Terminada la ceremonia de la boda, todos los invitados volvieron a la cocina. Hasta las nueve de la noche tocaron el acordeón y cantaron. La mamá de Gricha no hacia más que lamentarse de que la vieja Stepanovna oliese a «vodka», y de que nadie se cuidase del «samovar». Pelageya se hallaba ausente, y cuando Gricha se acostó no había vuelto todavía.

—¡Pobre infeliz!—pensaba Gricha, al dormirse—. Probablemente estará ahora llorando en algún rinconcito. El monstruo del cochero acaso le pegue.

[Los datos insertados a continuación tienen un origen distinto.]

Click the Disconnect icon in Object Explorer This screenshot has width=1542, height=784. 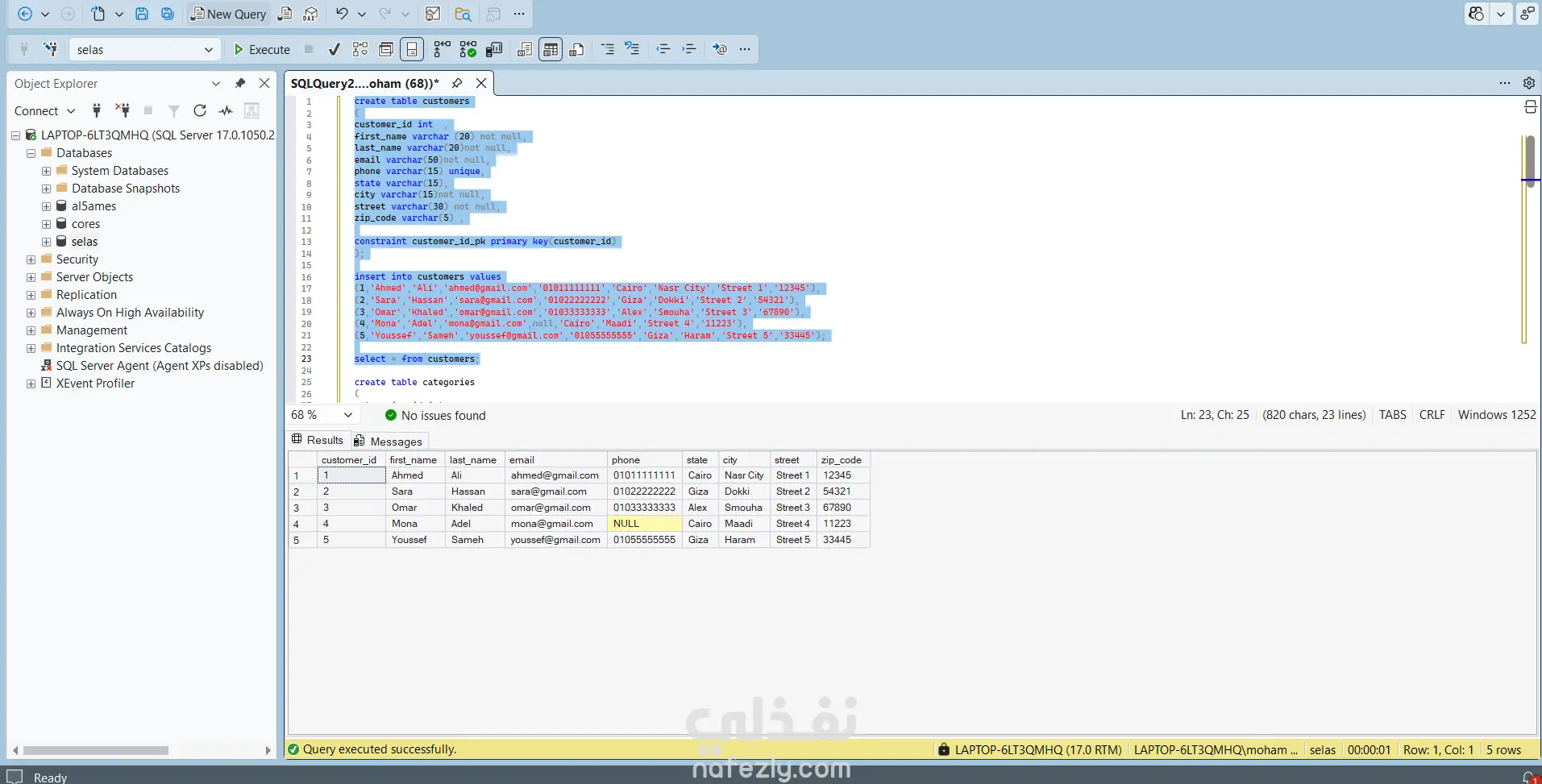pos(123,110)
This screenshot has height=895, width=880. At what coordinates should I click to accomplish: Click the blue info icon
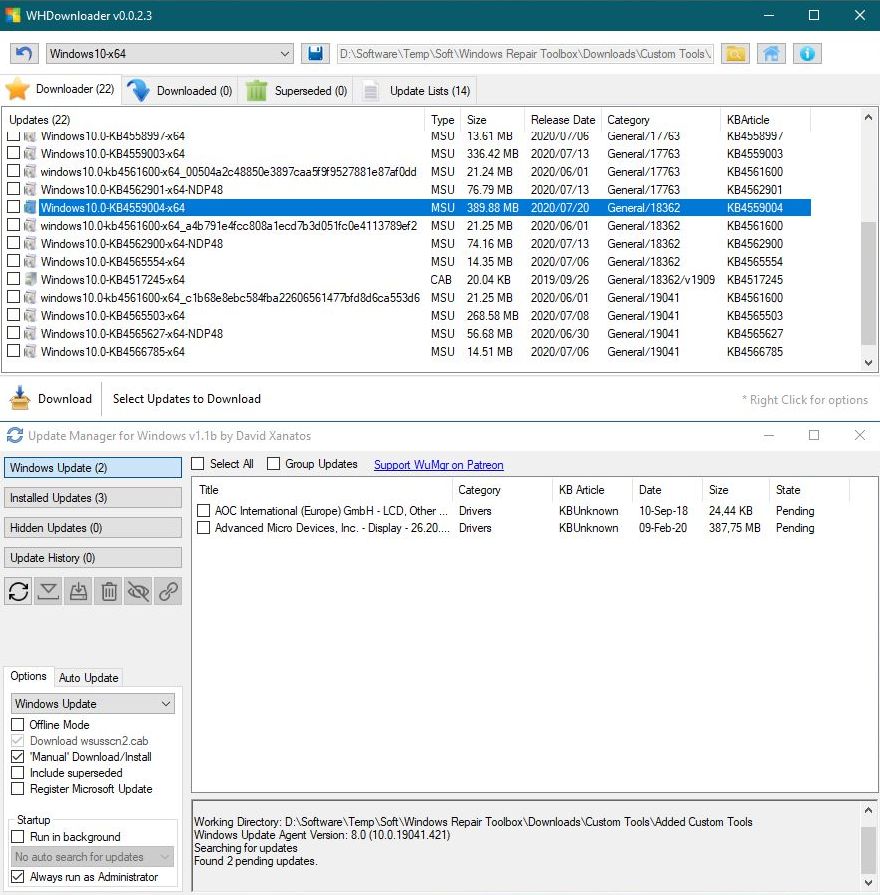pos(807,53)
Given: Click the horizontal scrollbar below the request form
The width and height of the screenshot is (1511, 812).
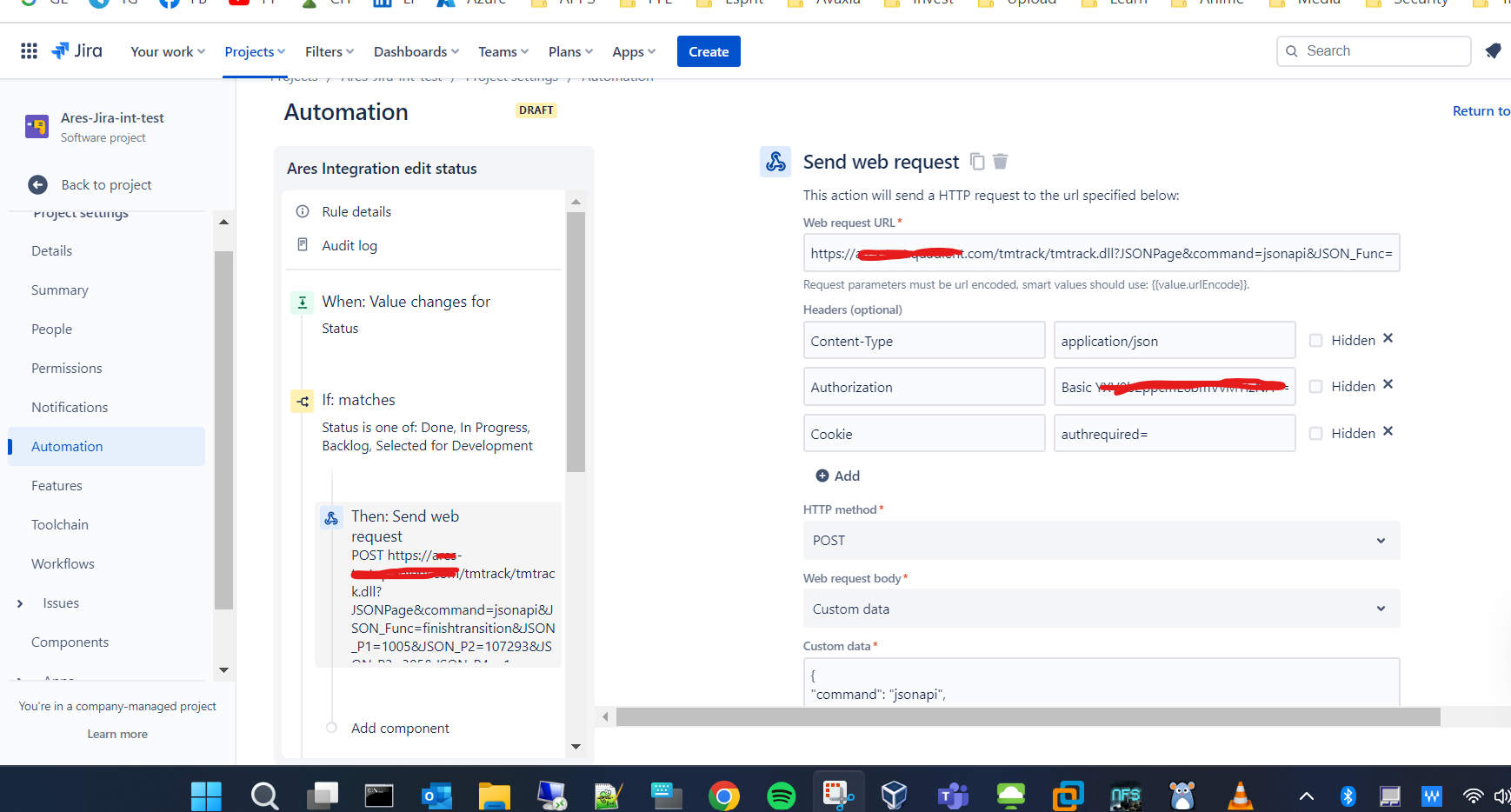Looking at the screenshot, I should point(1028,717).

A la mañana siguiente, Pelageya encontrábase ya en la cocina. También estuvo allí unos instantes el cochero. Le dió las gracias a la madre de Gricha, y dirigiéndole una mirada severa a Pelageya, dijo:

—Tenga usted la bondad, señora, de vigilarla... Sea usted para ella como una madre.

—Y usted también, Stepanovna—añadió encarándose con la vieja nodriza—, vigílela... Que no haga tonterías.

Luego, volviéndose hacia la madre de Gricha, dijo:

—¿Haría usted el favor de darme cinco rublos a cuenta del sueldo de Pelageya? Mi coche necesita una reparación.